Sulfuric acid/ Lead Battery:
-the electrodes for the battery are composed of Pb(s), PbO2, and/or PbSO4. What are the half reaction occuring at each electrode? include electrolysis of water:
Process Anode/Cathode
Initial Charging:
Discharging
Recharging
Surely you don't want me to give you all the answers. Perhaps you just need a hint or two. Tell me what you don't understand about the next step if you get stuck.
The battery in its fully charged state is Pb is one pole and PbO2 is the other. Pb is oxidized to Pb^+2 where it reacts with the H2SO4 to form PbSO4.
The other pole is PbO2 and it is reduced to Pb^+2 where it reacts with H2SO4 to form PbSO4. At its fully discharged state, both electrodes are PbSO4. This should get you started.
1)I know that initially charging, PbO2 is transferring e- to Pb. So when I charge lead electrodes with Battery, am I sending proton to the lead and receiving back the e-? so Pb is the battery?
since Pb is accepting e-, it's being oxidized [anode] PbO2 is donating e-, so being reduced [cathode]
2)for discharging: Pb is transferring e- to PbO2. Pb is cathode and PbO2 is anode?
3) recharging: does this process involve sulfuric acid? why are we using sulfuric acid???
THANKS
For a battery that is fully charged and you are using it (discharging it),
Pb + H2SO4 ==> PbSO4 + 2e + 2H^+
PbO2 + 2H2SO4 2e ==> PbSO4 + 2H2O + SO4^=
Remember that oxidation is the loss of electrons and reduction is the gain of electrons. For discharging, Pb is the anode and negatively charged while PbO2 is the cathode and is + charged.
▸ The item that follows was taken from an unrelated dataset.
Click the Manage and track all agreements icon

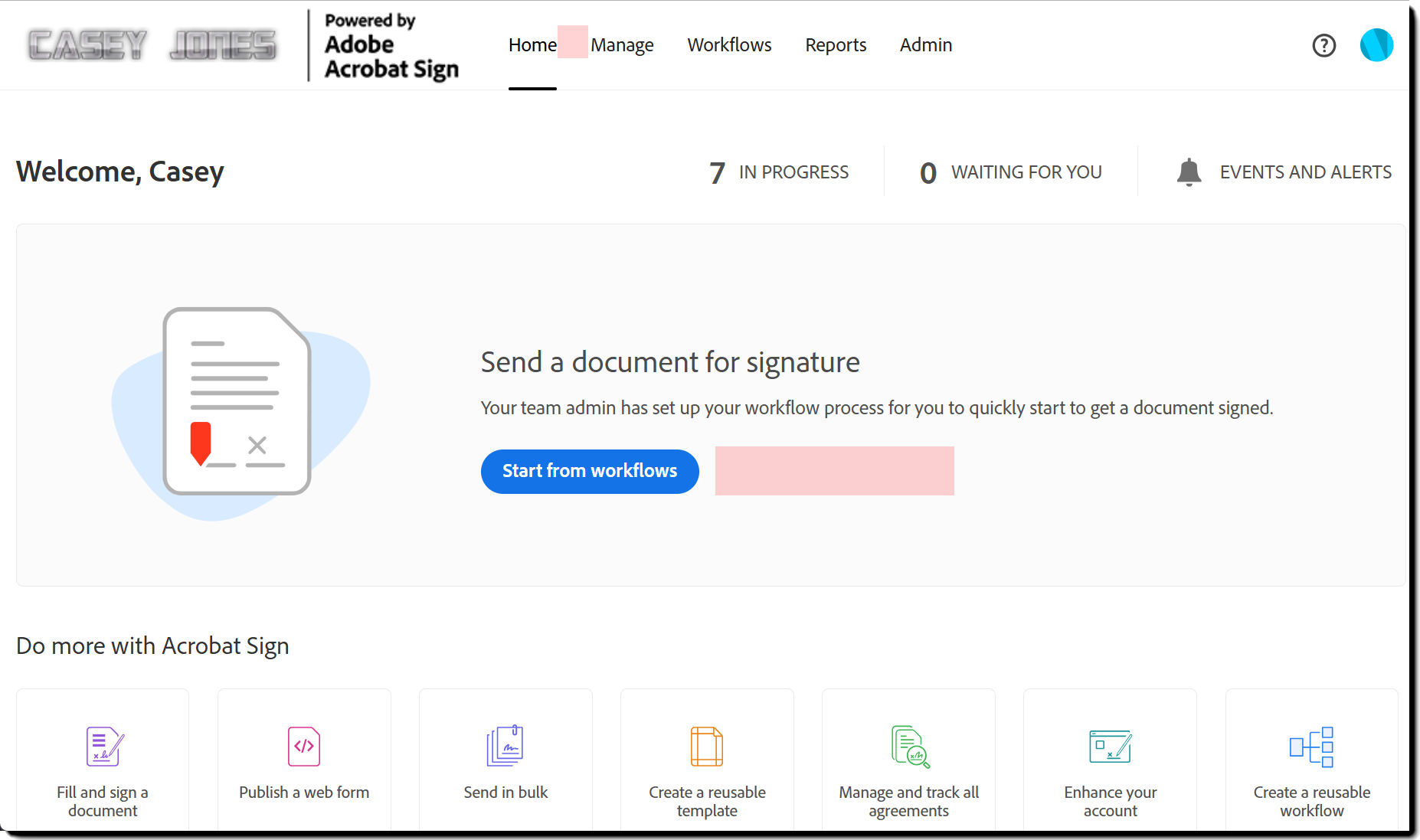pos(908,747)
H2SO4 is the electrolyte .
To determine the half-reactions occurring at each electrode for a sulfuric acid/lead battery, we need to understand the processes involved during the initial charging, discharging, and recharging of the battery. These processes involve the electrolysis of water and the reactions at the electrode surfaces.
1. Initial Charging:
During the initial charging of a lead-acid battery, electrical energy is supplied to convert the reactants on the electrodes into their charged forms. The anode (negative electrode) is typically composed of lead (Pb), and the cathode (positive electrode) consists of lead dioxide (PbO2). The electrolyte in the battery is a dilute sulfuric acid (H2SO4) solution.
- At the anode:
The half-reaction occurring at the anode during the initial charging is the oxidation of lead. The chemical equation is as follows:
Pb(s) -> Pb2+(aq) + 2e-
In this reaction, solid lead (Pb) is converted into aqueous lead ions (Pb2+) and releases two electrons (2e-).
- At the cathode:
The half-reaction occurring at the cathode during the initial charging is the reduction of lead dioxide. The chemical equation is as follows:
PbO2(s) + 4H+(aq) + SO4^2-(aq) + 2e- -> PbSO4(s) + 2H2O(l)
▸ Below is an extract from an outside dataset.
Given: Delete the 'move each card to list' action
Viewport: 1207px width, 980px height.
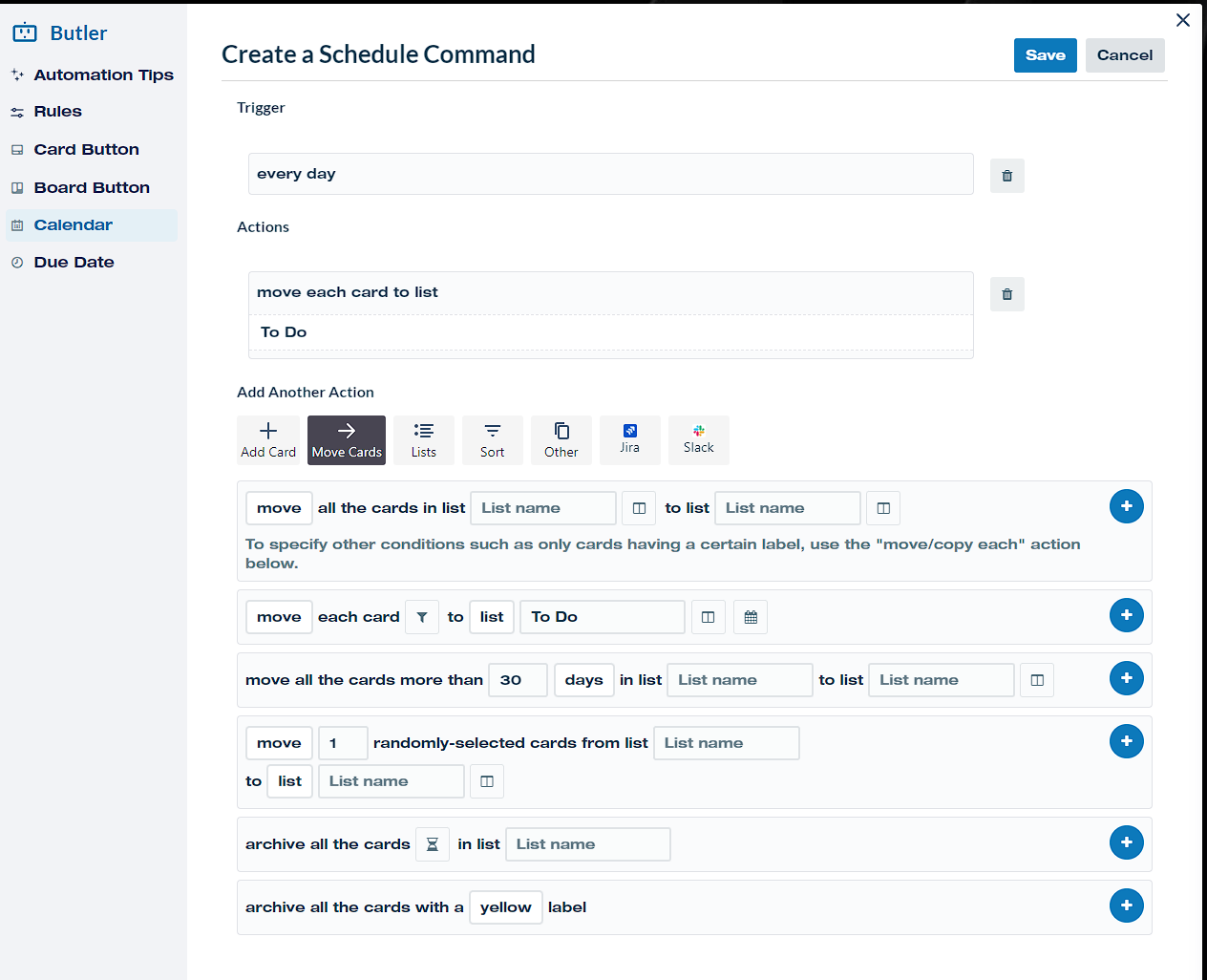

In this reaction, lead dioxide (PbO2) reacts with hydrogen ions (H+) from the sulfuric acid solution, sulfate ions (SO4^2-), and gains two electrons (2e-) to form lead sulfate (PbSO4) and water (H2O).
2. Discharging:
During the discharging process, the battery delivers electrical energy by converting the stored chemical energy back into electrical energy.
- At the anode:
The half-reaction occurring at the anode during discharging is the reverse of the initial charging reaction. The chemical equation is as follows:
Pb2+(aq) + 2e- -> Pb(s)
In this reaction, lead ions (Pb2+) from the lead sulfate (PbSO4) at the anode gain two electrons (2e-) and are reduced back to solid lead (Pb).
- At the cathode:
The half-reaction occurring at the cathode during discharging is the reverse of the initial charging reaction. The chemical equation is as follows:
PbSO4(s) + 2H2O(l) -> PbO2(s) + 4H+(aq) + SO4^2-(aq) + 2e-
In this reaction, lead sulfate (PbSO4) at the cathode reacts with water (H2O) and releases two electrons (2e-) to reform lead dioxide (PbO2), hydrogen ions (H+), and sulfate ions (SO4^2-).
3. Recharging:
During the recharging process, the battery is connected to an external electric source, supplying energy to reverse the discharging reactions and restore the reactants on the electrodes.
- At the anode:
The half-reaction occurring at the anode during recharging is the same as the initial charging reaction because the battery is being charged again. The chemical equation remains:
Pb(s) -> Pb2+(aq) + 2e-
- At the cathode:
The half-reaction occurring at the cathode during recharging is the same as the initial charging reaction. The chemical equation remains:
PbO2(s) + 4H+(aq) + SO4^2-(aq) + 2e- -> PbSO4(s) + 2H2O(l)
These are the half-reactions occurring at each electrode during the initial charging, discharging, and recharging processes in a sulfuric acid/lead battery, including the electrolysis of water.